Settles, CALC 2010
Citation
Computational Creativity Tools for Songwriters. Burr Settles. In Proceedings of the NAACL HLT 2010 Second Workshop on Computational Approaches to Linguistic Creativity, 2010.
Online version
Summary
This paper describes two natural language processing based computational creativity tools to assist songwriters, originally deployed to aid songwriters participating in FAWM (February Album Writing Month), a social challenge website devoted to writing songs in short period of time. The two tools described are Titular, a text synthesis algorithm for generating new song titles, and LyriCloud, which is a word-level explorer that allow users interactively select words and receive suggestions for lyrical words.
Titular
Available online here: [1]
This tool makes use of a template-based approach to synthesis titles.
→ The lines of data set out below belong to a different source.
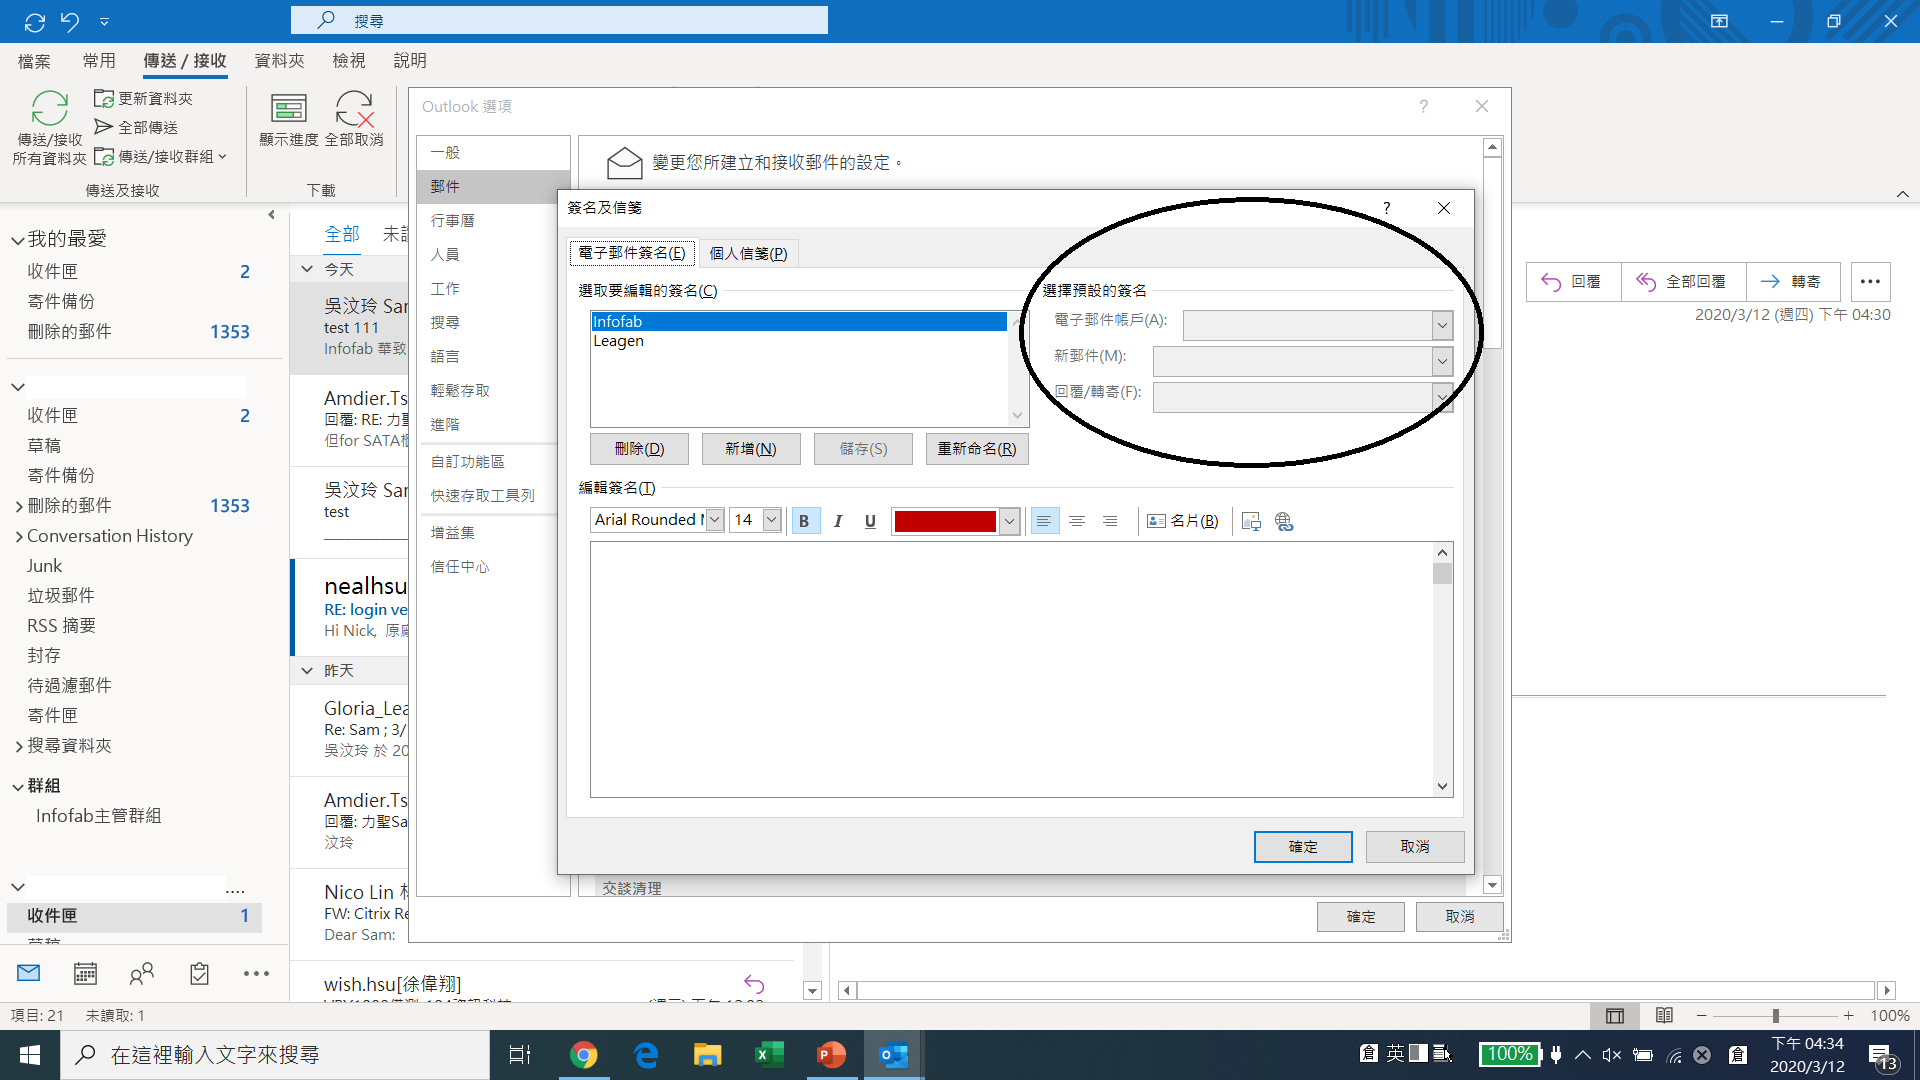Viewport: 1920px width, 1080px height.
Task: Switch to the 個人信箋 tab
Action: tap(748, 253)
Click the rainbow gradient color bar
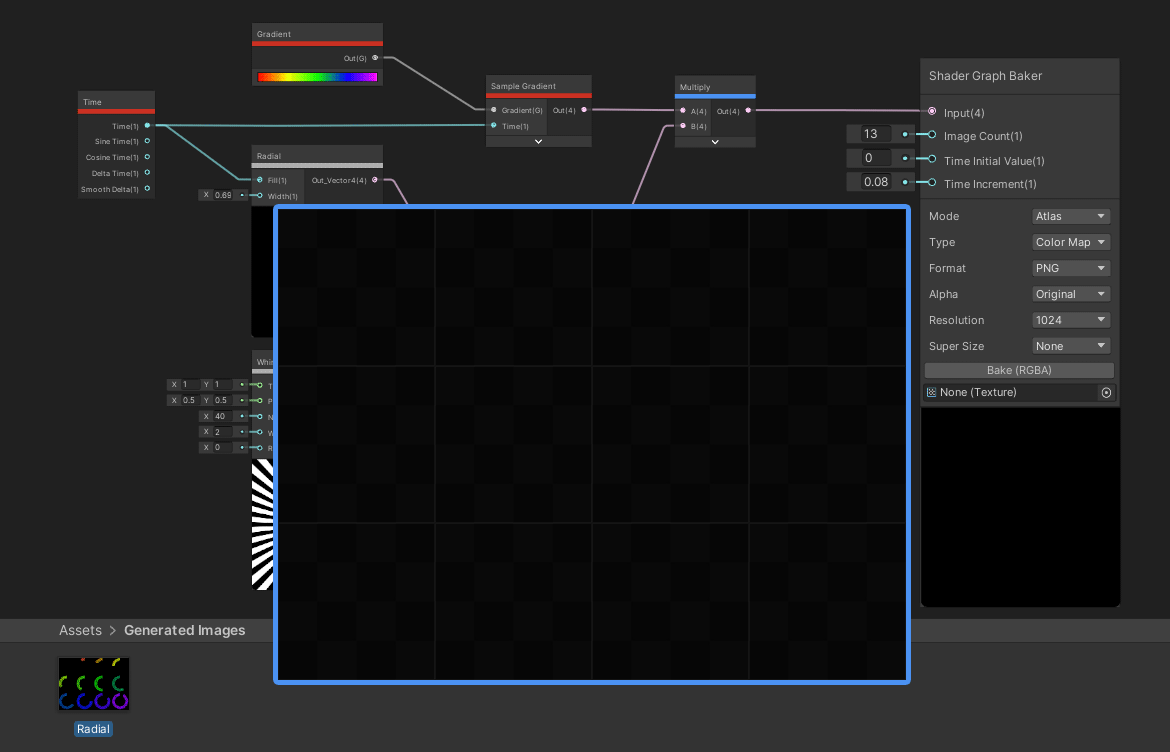 [317, 77]
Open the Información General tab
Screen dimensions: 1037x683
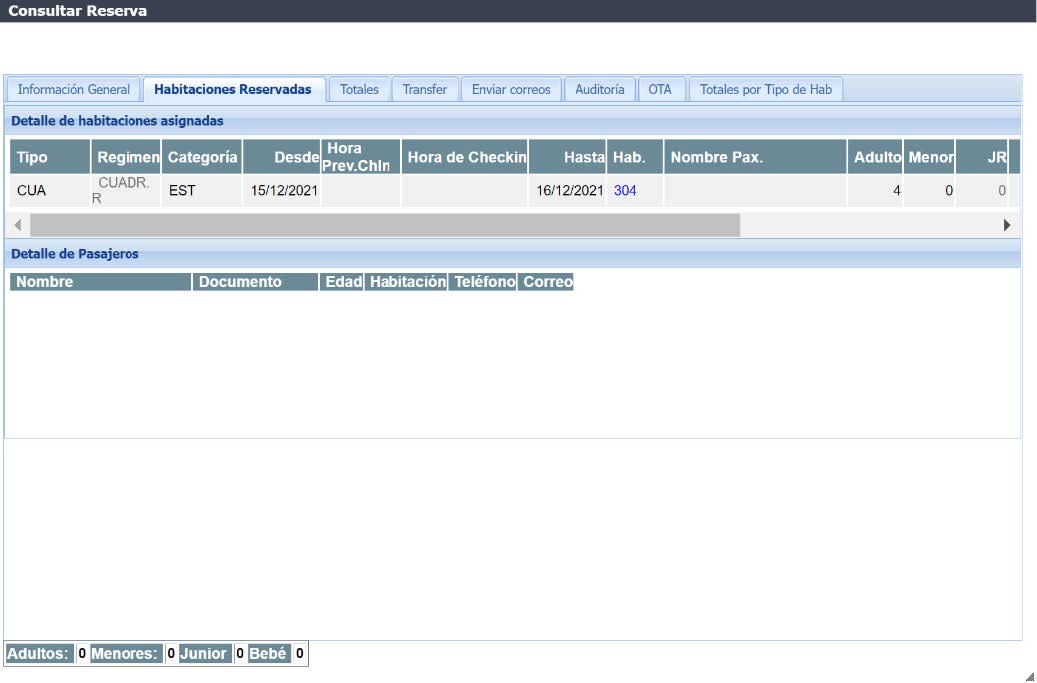[74, 89]
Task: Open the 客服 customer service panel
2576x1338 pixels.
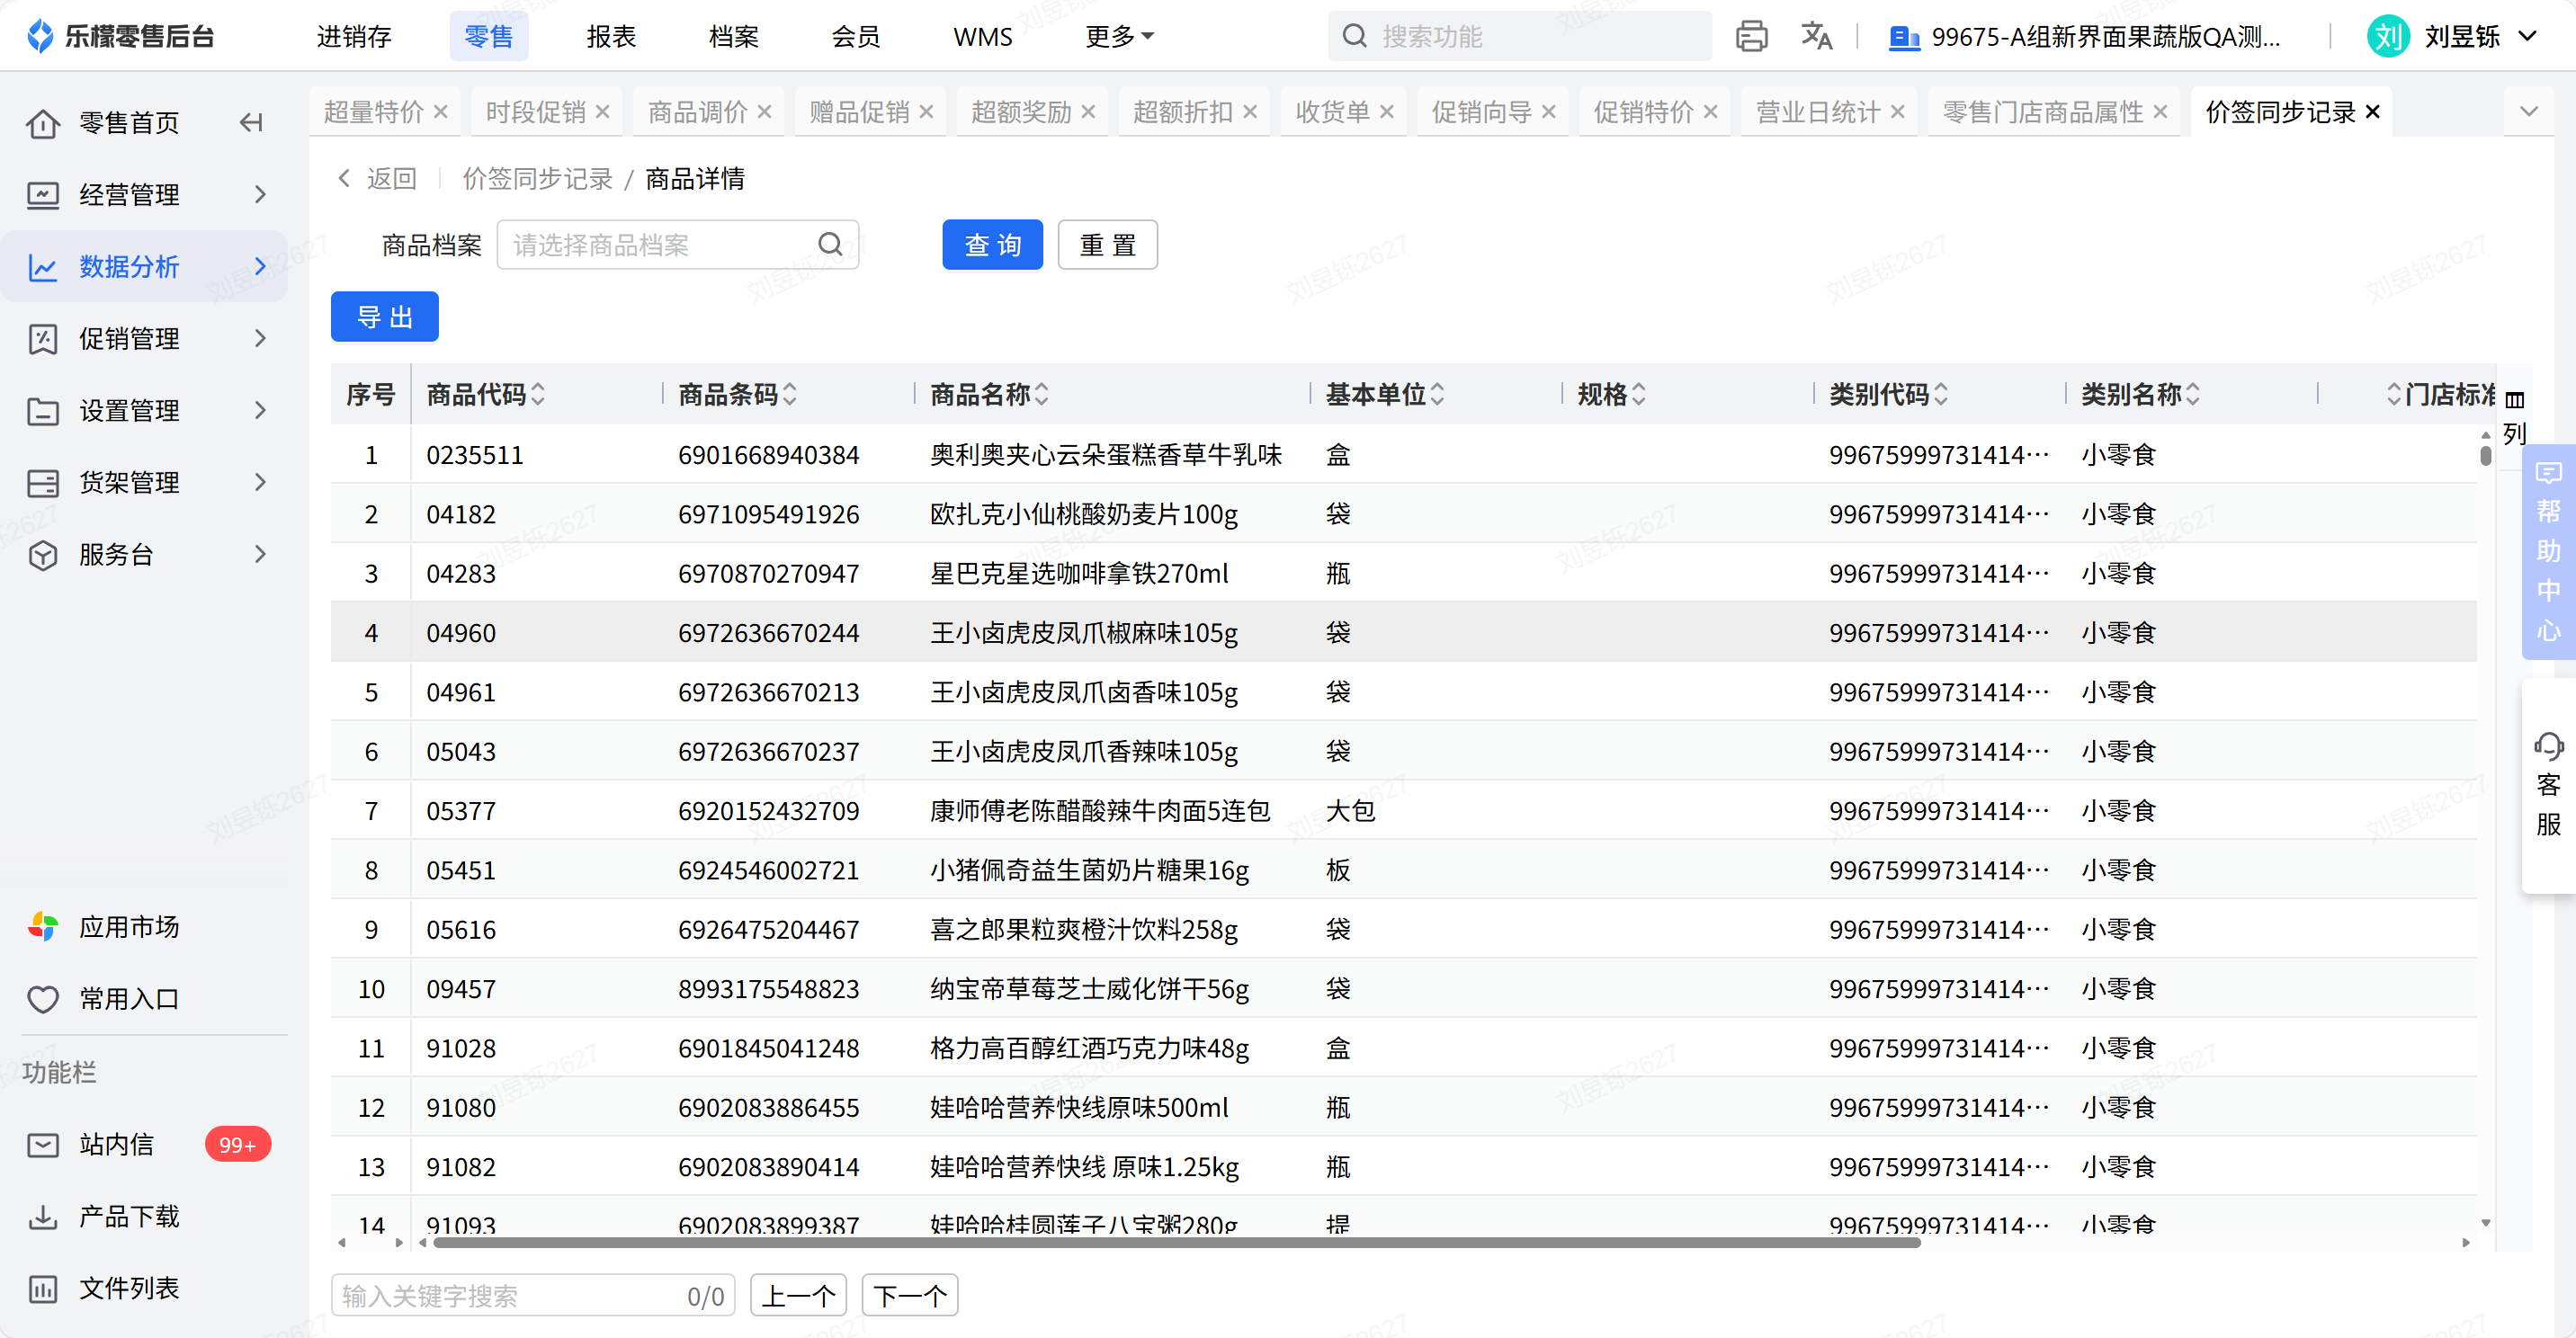Action: 2548,784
Table 1 shows some sample templates that were induced by Titual. As opposed to using hand-crafted templates, Titular learns using the following:
- Titles in training corpus are tokenized and POS tagged
- Open word classes are substitued with their POS tag, and close words remain in tact
- Thresholds are set to on templates to remove junk/infrequent templates
LyriCloud
Available online here: [2]
The original method of generating the tag clouds involved Latent Dirichlet Allocation, but was rejected during pilot testing because they failed to see how the generated words were connected to the seeds and were often high frequency words that were not very creative. Instead the author opted for a variant of a Log Tempered TF-IDF:log-tempered tf-idf (from information retrieval literature). Figure 2 shows some example output by the current LyriCloud system.